Task brief → Give as a numbered list the lines starting with the line that contains "Expand the Oria Admin workspace dropdown" and going on through the line that contains "tap(99, 41)", leaving out any blank lines.

Data for processing →
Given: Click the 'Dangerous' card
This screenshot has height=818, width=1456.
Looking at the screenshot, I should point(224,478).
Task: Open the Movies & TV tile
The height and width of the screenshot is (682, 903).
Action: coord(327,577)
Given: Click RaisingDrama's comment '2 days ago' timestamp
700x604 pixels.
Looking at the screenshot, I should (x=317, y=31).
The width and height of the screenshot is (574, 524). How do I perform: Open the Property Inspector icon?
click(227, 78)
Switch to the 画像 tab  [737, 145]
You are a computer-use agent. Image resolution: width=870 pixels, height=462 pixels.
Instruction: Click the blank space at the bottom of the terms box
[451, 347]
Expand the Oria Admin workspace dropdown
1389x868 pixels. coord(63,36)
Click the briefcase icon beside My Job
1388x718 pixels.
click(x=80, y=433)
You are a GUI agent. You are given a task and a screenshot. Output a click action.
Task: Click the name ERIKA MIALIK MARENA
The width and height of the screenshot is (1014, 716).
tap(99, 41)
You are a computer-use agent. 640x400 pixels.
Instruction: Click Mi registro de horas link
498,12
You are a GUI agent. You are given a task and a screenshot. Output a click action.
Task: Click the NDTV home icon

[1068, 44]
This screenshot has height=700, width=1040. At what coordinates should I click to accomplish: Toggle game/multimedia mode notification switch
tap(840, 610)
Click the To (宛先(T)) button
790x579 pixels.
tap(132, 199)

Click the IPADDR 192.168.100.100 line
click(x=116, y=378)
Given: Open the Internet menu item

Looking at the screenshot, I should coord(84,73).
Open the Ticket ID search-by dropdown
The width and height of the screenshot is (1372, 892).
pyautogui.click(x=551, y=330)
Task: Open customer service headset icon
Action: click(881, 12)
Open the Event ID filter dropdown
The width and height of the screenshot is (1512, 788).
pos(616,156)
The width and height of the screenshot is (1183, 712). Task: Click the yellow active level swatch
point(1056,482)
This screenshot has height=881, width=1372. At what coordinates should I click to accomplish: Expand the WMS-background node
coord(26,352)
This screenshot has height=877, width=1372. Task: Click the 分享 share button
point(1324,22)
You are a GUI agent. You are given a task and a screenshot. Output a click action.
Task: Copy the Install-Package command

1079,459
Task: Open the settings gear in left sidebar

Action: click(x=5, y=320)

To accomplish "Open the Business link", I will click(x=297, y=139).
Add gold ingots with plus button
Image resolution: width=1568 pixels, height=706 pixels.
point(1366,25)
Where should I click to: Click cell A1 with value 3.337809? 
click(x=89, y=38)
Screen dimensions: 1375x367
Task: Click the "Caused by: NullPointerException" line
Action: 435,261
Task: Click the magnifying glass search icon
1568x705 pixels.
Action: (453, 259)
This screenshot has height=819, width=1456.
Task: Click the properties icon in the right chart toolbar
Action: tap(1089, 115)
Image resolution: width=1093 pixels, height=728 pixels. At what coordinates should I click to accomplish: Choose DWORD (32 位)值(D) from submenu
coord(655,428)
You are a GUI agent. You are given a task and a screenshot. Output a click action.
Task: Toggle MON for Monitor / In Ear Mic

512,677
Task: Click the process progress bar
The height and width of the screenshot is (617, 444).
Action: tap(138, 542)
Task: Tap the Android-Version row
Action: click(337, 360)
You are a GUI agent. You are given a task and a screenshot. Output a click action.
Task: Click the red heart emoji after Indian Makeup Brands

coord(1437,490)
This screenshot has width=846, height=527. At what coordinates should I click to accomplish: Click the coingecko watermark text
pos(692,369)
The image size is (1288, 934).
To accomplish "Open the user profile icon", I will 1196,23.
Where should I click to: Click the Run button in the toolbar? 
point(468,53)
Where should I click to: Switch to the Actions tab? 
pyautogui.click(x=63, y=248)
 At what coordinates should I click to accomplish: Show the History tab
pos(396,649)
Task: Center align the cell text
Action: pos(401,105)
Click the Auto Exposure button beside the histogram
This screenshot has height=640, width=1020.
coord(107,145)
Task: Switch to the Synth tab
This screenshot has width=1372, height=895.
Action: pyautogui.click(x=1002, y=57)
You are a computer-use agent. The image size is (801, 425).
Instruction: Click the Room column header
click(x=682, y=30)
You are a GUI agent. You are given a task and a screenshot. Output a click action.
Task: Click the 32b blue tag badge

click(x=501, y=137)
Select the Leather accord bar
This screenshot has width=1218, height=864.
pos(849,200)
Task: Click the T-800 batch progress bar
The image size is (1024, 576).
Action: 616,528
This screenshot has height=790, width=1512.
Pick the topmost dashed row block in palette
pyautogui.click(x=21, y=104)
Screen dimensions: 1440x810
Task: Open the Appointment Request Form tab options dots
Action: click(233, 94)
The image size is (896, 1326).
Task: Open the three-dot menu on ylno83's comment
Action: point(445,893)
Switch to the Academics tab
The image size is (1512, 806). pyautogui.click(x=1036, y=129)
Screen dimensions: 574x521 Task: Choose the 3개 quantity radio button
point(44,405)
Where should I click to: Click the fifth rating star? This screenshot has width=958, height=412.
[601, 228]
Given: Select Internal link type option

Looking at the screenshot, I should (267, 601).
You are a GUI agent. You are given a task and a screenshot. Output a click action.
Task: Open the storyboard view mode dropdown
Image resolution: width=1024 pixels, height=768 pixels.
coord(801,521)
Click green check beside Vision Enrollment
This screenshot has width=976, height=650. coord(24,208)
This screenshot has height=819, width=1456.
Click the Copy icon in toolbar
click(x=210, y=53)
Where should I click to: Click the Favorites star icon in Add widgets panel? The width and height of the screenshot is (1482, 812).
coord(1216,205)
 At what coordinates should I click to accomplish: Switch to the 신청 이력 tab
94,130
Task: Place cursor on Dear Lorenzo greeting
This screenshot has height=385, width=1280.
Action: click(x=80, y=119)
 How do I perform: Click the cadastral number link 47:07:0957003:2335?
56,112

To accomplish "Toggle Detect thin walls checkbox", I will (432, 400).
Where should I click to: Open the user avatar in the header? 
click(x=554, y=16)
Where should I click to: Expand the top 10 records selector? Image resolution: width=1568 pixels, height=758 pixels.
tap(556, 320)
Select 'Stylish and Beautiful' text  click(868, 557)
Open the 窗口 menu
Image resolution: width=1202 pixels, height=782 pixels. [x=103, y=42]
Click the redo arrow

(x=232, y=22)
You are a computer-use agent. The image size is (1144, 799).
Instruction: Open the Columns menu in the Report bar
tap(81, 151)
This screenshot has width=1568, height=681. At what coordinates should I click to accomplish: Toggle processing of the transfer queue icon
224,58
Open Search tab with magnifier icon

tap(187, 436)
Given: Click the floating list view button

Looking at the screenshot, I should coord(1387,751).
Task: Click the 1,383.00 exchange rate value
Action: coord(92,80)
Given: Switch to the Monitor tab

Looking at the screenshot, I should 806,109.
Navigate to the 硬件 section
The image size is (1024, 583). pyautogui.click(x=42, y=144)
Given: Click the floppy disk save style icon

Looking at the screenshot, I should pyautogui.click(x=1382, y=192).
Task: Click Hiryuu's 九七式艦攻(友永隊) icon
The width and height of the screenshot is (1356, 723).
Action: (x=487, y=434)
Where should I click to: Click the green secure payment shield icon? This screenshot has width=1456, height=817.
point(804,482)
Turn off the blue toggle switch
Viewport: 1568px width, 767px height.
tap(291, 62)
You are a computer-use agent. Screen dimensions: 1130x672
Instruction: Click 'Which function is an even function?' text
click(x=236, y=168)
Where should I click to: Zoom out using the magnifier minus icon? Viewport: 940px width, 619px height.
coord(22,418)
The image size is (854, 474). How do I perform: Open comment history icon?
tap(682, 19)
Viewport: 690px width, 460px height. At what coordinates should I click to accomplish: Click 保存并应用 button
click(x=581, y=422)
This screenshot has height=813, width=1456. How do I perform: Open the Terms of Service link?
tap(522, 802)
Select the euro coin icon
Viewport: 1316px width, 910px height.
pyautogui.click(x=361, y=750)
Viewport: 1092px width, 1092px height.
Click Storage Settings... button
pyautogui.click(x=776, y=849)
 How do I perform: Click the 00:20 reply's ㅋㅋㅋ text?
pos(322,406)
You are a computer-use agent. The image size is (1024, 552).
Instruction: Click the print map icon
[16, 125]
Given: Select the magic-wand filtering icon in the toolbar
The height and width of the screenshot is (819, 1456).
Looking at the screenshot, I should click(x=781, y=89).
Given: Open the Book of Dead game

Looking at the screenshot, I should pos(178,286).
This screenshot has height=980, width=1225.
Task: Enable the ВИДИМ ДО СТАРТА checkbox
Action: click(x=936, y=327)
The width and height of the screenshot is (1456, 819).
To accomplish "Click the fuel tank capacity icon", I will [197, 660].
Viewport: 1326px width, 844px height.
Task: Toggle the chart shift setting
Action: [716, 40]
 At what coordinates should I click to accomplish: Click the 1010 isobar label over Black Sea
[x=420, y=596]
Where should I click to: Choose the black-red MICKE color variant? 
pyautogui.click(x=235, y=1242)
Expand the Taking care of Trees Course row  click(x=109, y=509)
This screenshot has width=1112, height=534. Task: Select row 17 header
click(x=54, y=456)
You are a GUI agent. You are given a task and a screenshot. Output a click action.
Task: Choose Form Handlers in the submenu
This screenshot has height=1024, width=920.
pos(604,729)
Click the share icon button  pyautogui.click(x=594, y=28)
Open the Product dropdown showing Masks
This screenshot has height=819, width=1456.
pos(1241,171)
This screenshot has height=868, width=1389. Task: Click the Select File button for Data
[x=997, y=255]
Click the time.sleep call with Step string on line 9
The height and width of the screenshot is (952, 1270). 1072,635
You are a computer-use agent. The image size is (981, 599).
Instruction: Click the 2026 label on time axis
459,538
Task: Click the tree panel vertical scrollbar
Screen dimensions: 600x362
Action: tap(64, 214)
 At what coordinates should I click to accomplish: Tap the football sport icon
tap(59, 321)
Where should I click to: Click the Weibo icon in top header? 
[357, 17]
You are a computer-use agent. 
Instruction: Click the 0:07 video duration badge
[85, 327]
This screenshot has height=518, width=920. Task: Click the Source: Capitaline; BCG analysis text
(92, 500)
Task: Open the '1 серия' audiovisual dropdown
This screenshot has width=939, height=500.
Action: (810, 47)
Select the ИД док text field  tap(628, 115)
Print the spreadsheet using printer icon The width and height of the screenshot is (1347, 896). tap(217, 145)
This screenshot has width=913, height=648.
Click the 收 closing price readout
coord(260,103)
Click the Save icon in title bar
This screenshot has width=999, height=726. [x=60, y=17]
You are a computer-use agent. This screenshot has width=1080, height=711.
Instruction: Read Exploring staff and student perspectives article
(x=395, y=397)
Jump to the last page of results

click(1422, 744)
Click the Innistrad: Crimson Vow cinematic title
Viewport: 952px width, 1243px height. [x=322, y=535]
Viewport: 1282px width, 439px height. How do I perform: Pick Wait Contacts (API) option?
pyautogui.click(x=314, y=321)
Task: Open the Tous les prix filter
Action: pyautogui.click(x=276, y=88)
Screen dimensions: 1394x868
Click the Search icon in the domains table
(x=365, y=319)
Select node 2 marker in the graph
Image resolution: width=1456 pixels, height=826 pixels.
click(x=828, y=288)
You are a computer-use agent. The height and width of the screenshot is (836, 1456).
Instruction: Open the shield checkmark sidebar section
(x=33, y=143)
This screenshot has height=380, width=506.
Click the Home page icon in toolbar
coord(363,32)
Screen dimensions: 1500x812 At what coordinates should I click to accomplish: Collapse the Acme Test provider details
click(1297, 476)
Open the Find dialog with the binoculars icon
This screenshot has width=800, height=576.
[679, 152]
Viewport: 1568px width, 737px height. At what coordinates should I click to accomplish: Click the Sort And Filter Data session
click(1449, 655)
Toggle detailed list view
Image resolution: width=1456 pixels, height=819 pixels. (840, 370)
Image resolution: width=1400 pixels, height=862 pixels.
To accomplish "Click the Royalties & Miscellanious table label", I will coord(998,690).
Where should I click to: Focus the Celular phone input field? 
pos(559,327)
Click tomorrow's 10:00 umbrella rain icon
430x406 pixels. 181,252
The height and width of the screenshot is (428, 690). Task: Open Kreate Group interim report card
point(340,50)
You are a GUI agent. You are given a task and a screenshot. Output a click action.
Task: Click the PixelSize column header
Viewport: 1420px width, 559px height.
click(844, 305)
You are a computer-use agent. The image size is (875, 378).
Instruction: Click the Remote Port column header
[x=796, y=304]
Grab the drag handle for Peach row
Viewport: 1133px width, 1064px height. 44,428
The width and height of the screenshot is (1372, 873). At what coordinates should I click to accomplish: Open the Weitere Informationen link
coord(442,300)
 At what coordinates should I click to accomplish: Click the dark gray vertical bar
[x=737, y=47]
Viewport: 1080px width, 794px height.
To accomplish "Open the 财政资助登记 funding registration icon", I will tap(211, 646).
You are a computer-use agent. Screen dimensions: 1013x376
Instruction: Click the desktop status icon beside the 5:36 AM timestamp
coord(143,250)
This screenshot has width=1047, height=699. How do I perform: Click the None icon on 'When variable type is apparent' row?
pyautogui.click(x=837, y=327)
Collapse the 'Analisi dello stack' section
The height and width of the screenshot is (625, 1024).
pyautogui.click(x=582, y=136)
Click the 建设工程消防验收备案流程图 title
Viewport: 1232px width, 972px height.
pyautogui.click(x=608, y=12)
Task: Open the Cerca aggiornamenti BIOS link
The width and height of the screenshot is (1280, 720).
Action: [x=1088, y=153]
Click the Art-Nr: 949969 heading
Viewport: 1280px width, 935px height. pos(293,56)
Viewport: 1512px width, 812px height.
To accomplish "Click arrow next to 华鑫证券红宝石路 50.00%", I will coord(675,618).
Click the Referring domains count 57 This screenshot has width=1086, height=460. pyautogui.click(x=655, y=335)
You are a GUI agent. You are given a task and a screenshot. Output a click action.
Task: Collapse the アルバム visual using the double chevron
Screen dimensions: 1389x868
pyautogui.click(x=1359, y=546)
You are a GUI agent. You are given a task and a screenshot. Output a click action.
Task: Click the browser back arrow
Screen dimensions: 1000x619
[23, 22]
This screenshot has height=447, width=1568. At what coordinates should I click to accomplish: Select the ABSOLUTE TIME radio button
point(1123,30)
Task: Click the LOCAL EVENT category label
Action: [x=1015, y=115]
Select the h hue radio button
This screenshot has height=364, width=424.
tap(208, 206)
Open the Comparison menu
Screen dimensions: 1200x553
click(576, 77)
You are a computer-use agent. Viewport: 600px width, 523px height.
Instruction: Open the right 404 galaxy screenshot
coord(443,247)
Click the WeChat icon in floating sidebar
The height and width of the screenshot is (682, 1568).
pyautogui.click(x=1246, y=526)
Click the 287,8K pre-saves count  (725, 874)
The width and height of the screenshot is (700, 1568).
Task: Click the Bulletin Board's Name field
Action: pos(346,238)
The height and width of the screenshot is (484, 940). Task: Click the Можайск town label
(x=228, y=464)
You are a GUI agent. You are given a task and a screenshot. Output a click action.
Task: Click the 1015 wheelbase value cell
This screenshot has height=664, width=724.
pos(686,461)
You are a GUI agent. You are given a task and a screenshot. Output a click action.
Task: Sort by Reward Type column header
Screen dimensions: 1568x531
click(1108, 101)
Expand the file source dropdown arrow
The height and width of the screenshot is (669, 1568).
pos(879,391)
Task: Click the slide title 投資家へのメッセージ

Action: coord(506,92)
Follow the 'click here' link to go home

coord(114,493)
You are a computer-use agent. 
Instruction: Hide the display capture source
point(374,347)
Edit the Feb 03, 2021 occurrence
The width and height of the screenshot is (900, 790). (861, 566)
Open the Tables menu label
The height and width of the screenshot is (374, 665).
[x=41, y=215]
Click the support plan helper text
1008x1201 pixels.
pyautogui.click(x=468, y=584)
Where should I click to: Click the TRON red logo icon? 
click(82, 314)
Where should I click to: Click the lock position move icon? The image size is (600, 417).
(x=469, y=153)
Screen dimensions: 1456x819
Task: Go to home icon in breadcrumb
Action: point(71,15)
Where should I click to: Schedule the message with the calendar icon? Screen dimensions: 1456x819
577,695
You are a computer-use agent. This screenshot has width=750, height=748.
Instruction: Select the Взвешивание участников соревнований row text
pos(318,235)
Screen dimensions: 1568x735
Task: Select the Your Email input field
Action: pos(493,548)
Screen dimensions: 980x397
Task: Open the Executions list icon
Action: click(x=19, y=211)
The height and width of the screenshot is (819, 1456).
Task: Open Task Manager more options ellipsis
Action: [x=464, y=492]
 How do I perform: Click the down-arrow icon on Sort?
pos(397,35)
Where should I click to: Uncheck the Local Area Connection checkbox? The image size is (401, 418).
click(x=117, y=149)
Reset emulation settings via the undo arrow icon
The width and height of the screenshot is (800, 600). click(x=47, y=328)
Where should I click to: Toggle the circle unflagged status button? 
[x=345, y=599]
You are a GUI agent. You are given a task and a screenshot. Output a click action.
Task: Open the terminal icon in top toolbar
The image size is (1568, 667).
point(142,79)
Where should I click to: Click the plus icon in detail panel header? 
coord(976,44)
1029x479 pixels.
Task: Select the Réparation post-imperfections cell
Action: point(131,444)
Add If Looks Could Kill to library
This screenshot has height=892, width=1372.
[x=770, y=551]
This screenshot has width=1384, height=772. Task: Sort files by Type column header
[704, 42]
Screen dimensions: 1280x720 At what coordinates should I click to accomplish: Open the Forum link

Exercise answer →
1. Expand the Oria Admin workspace dropdown
2. 1389x868 pixels. coord(63,36)
3. Click the briefcase icon beside My Job
4. 1388x718 pixels.
5. click(x=80, y=433)
6. You are a GUI agent. You are given a task and a screenshot. Output a click action.
7. Task: Click the name ERIKA MIALIK MARENA
8. The width and height of the screenshot is (1014, 716).
9. tap(99, 41)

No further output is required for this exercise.